» **Task to carry out**:
A single number is the answer here: the count of lines in the data below that include the word "Given".
Record extracts Block Start
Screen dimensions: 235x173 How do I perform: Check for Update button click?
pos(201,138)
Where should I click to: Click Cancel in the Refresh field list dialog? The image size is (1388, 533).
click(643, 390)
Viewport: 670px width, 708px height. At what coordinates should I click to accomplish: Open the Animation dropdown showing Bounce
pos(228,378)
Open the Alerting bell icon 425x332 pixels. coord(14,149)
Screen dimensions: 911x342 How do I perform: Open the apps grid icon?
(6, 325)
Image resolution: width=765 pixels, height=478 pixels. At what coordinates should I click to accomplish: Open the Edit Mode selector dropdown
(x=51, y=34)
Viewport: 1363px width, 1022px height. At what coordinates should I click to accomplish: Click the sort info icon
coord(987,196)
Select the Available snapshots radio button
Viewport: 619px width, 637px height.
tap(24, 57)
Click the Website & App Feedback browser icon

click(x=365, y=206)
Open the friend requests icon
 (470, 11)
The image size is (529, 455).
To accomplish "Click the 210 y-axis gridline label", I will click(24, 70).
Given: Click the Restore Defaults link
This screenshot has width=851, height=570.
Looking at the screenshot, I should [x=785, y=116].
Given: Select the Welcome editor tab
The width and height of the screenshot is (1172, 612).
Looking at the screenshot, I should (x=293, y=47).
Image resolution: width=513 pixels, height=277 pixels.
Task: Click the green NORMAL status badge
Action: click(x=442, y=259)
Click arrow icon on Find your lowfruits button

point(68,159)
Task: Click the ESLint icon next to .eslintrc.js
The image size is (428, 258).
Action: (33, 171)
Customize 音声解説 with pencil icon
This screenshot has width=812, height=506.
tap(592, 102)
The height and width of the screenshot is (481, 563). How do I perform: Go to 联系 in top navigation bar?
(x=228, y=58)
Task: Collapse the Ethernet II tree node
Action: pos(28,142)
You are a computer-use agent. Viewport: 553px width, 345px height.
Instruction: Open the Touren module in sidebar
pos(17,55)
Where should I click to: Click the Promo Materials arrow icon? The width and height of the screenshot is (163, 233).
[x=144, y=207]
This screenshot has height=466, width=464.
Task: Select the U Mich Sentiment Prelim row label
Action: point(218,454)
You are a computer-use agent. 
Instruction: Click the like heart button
Record extracts Block End
» **Finished exercise**:
2